In the U.S. Black Friday is a popular holiday in its own right, but did you know that in many countries the day after Christmas is celebrated as well? You may have heard of Boxing Day before, but what is it exactly and where (and why) is it celebrated?
Boxing Day is a popular English holiday celebrated on the day after Christmas each year. It is an official national holiday in the UK but is also popular in a number of British Commonwealth nations like Canada, Australia, New Zealand, Scotland, and Ireland. While it is often a busy shopping day, the most common Boxing Day traditions involve eating leftovers and watching football (soccer) and cricket.
What is the Reason for Boxing Day?
It’s mentioned in print as far back as 1833 and was officially recognized as a British holiday in 1871, but where does the inspiration for Boxing Day actually come from? The origin and reason for Boxing Day is up for some debate, but there are a few agreed-upon possible explanations for the name of the holiday. (And while sports are a big part of Boxing Day celebrations, the name doesn’t have anything to do with that type of boxing!)
Traditional Day Off for Servants – One possible reason for Boxing Day is that the day after Christmas was traditionally a day off for servants, who had to work on Christmas.

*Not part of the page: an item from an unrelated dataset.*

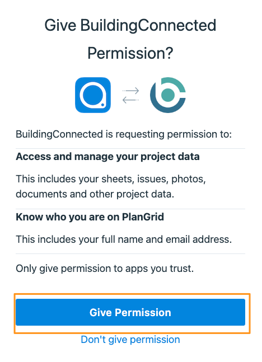Click the Give Permission button
The height and width of the screenshot is (362, 262).
(x=130, y=312)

The heads of houses and estates would typically give servants Christmas boxes containing gifts, leftovers, or money, which they would take home to their families for their own holiday celebrations.
Charity Drives During Advent – Boxing Day may also be rooted in the old tradition of churches and community groups collecting alms (donations) for the poor during the Advent season. They would then open these collection boxes on the day after Christmas and distribute funds and supplies to the poor. (This was done originally as part of the Catholic Feast of Saint Stephen—meant to honor the generous spirit of the Christian martyr on December 26.)

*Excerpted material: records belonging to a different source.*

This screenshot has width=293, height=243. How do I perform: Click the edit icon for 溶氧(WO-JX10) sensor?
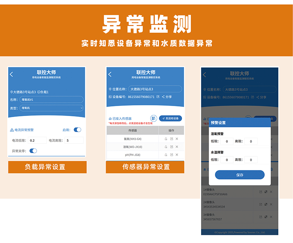coord(171,147)
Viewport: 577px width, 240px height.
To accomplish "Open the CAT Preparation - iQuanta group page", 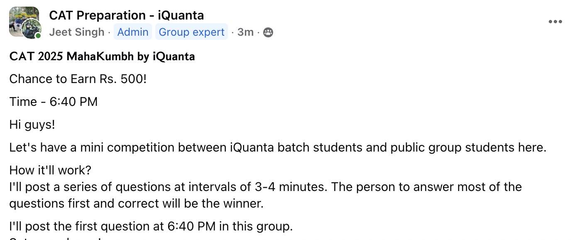I will point(126,15).
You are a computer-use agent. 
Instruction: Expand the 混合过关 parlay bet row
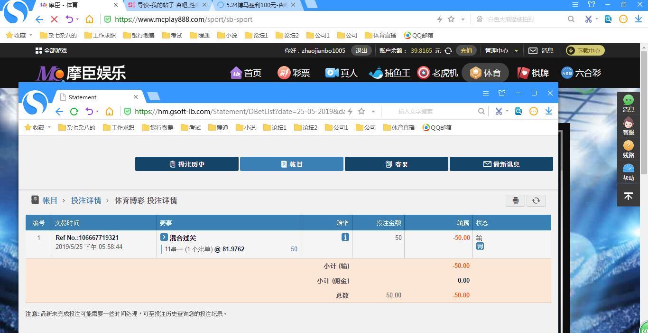(x=164, y=237)
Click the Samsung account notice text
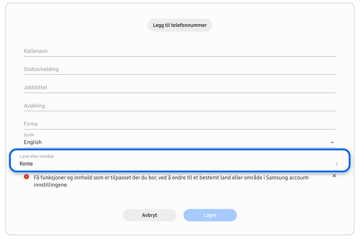 pyautogui.click(x=171, y=181)
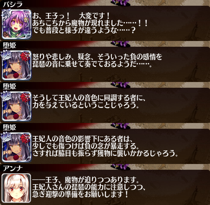Screen dimensions: 210x205
Task: Click Anna's line 王子、魔物が迫りつつあります
Action: click(x=86, y=180)
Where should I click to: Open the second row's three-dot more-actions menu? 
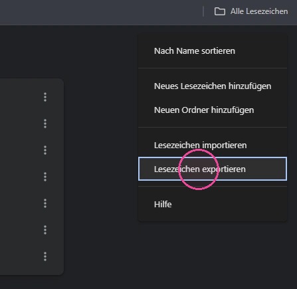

Sailing Boxes – It used to be common practice for ships that were setting out on long journeys to have a “good luck” box. Each sailor would put some money in the box, which would then be blessed by a priest before leaving on the voyage. When the ship returned safely to port, the box would be donated to the church, who would open it on Christmas day and redistribute the money to the poor as a way of giving thanks for safe travels.
When is Boxing Day?
Boxing Day is celebrated the day after Christmas (December 26), meaning it falls on a different day of the week every year. Since Boxing Day is an official public holiday in the UK, many workers get this day off. This means that if it falls on a weekend, Boxing Day is officially recognized on either the following Monday (if the 26th is on a Saturday) or Tuesday (if it falls on Sunday). This makes it a great opportunity to spend a little extra time with family or to visit friends while looking forward to New Years!
Where is Boxing Day Celebrated?
As a British holiday, Boxing Day is celebrated in the UK and many other nations that were once part of the British Empire. Boxing Day is especially widely celebrated in countries where football (American soccer), rugby, and cricket are popular since these sports often hold special games on December 26. In addition to the UK, Canada, Australia, New Zealand, Scotland, and Ireland celebrate Boxing Day. (Though in Ireland the holiday overlaps with the celebration of St. Stephen’s Day.)
Is Boxing Day Popular in Canada?
While Boxing Day is celebrated in many British Commonwealth countries, it is especially popular in Canada as the biggest shopping day of the year. Much like Black Friday in the U.S., Boxing Day in Canada is a time when stores big and small offer special discounts on all sorts of merchandise. Electronics, furniture, appliances, and toys are common sale items. It’s even common to find special Boxing Day sales on leftover Christmas decorations and fun items for next year!
What Are Some Boxing Day Traditions?
While shopping is a huge Boxing Day tradition in Canada, many other countries treat the holiday more as an extended time for rest and relaxation. Repurposing leftovers into things like turkey sandwiches and other traditional dishes is part of many households’ Boxing Day celebrations. Sometimes this even involves hosting informal second Christmas dinners for visitors who you weren’t able to see in the days prior.
And while rest and relaxation with family and friends are great, what is Boxing Day without leftovers and a big game on the TV? Like traditional Thanksgiving Bowl games in the U.S., many football, rugby, and cricket leagues hold special matches on Boxing Day. This tradition is especially popular in the UK, Australia, and New Zealand, where matches that used to be held on Christmas now occupy a special part of their Boxing Day traditions.
Whether you’re a soccer or rugby fan or just want a fun excuse to spend some extra time relaxing with family and enjoying your Christmas flowers, Boxing Day can be a great new tradition to add to your holiday schedule!